When Imposter Syndrome Becomes a Guide


Even in my own life, imposter syndrome sometimes acts as a guide. When I feel that tightening and wonder, Am I ready? Am I qualified? I pause and check in.

I can go back to my training and to the years of study and experience that remind me I am not starting from nothing. I can lean on my resume and the evidence of what I have already done.


And if the feeling still lingers, I ask: Is this a place where I truly need more growth or support? Sometimes the answer is yes. I may need more practice, mentorship, or skill-building. Other times, the honest answer is no. I have done enough. I am ready. What I need is not more training but more trust.


This self-check turns imposter syndrome into a tool for integrity. It helps us discern whether the voice of doubt is signaling a genuine need for growth or simply echoing old fear. Either way, it becomes an opportunity to meet ourselves with honesty and care.


Learning to Stay With the Feeling


There have been many moments when I almost said no. Invitations to teach, to lead a training, to share what I know. Each time, the flutter of Who am I to do this? would rise. What I was really being asked was not to be perfectly confident. It was to tolerate the feeling, to pause and tend to it, and to anchor in the safety I have built through secure relationships and self-trust.
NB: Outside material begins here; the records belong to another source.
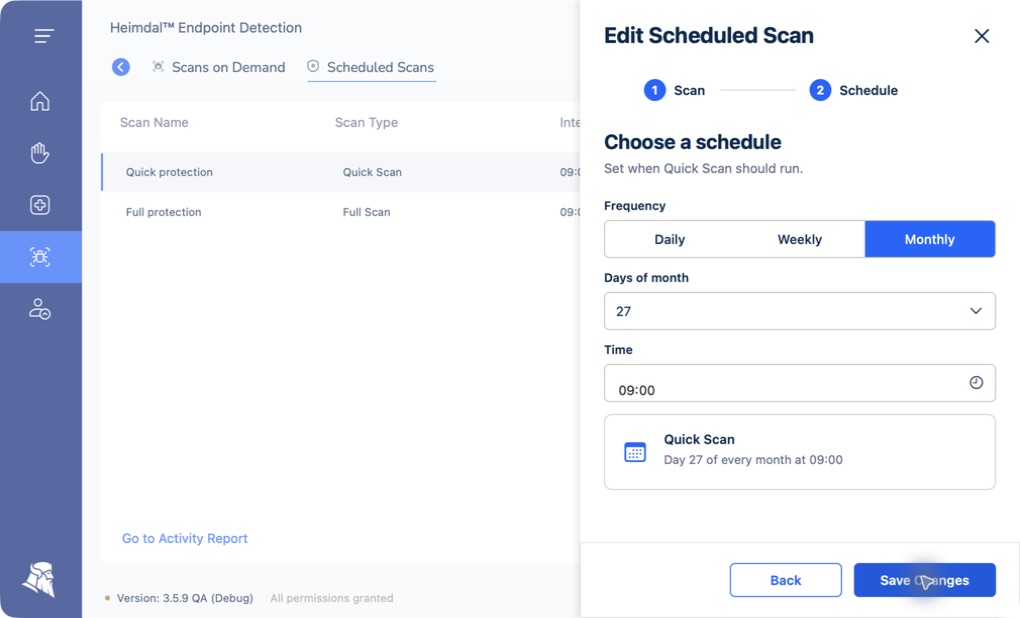Open the clock icon in Time field
The image size is (1020, 618).
[x=976, y=383]
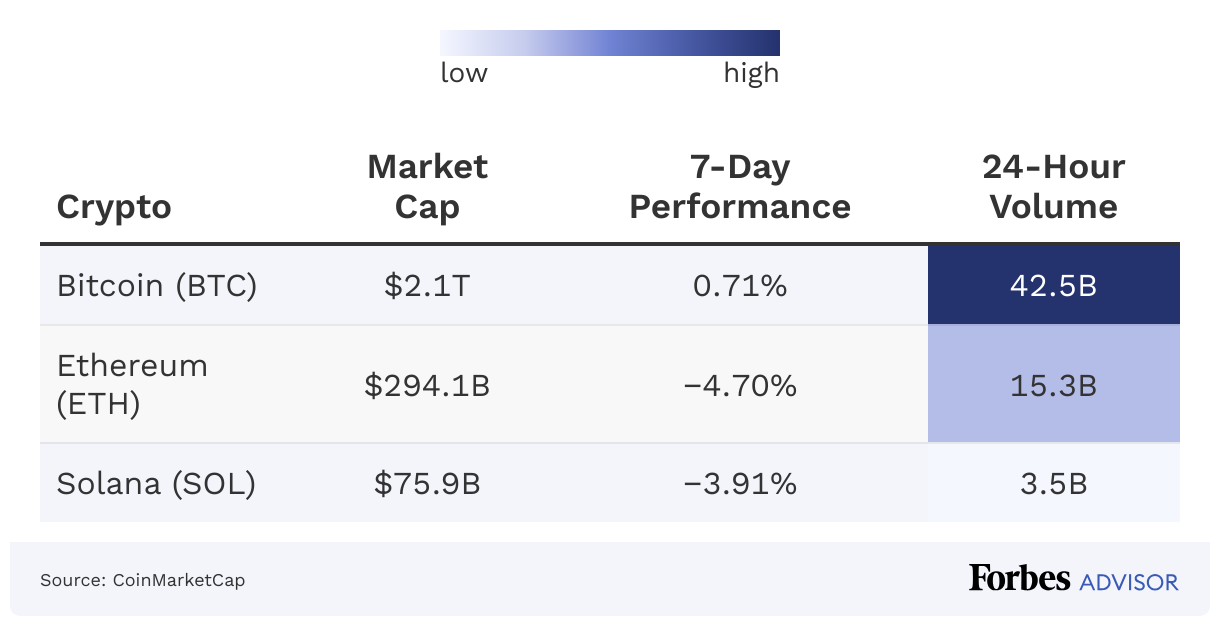This screenshot has width=1220, height=628.
Task: Select the Bitcoin (BTC) row label
Action: [x=157, y=286]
I felt it when I stepped into private practice after years of working for others. I feel it now as a mother when I walk my children through their theater auditions, steadying them, resourcing them, reminding them that nerves and doubts are not a verdict but part of being human.


The goal is not to erase the inner critic. It is to pause and ask: Is this true? Is it real? Do I want to listen? Is it protecting me? If so, what do I need? When we treat our doubt this way, we work with it instead of letting it run the show.


Standing at the Growth Edge


For me, imposter syndrome has shown up most clearly as I have built my practice. I moved from being told what to do, the classic teacher’s pet, into creating my own systems, sharing my own voice, and stepping into leadership. There is a trembling that comes with being visible, with naming myself as a guide or an expert, and with daring to take up space.


And yet that trembling is not proof that I am not ready. It is evidence that I am standing at a growth edge, a threshold where fear and courage mingle.


Reframing the Question


Instead of asking: Who am I to speak?What if we asked: Who am I not to?

Instead of thinking: What if I am not good enough?What if we wondered: Who might be waiting for this in the exact way only I can offer it?

Instead of treating the critic’s voice as a verdict, what if we treated it as an invitation to slow down, to get curious, and to tend to the parts of us that still long for safety and belonging?


An Invitation


Perhaps imposter syndrome is not proof that you are inadequate, but evidence that you are standing at your edge, that sacred place where growth, courage, and authenticity meet.


If you hear the voice rising in you, pause. Ask what it is really saying. And then, when you are ready, step forward. Not because you have silenced the doubt completely, but because your voice, your presence, your art, and your heart truly matter.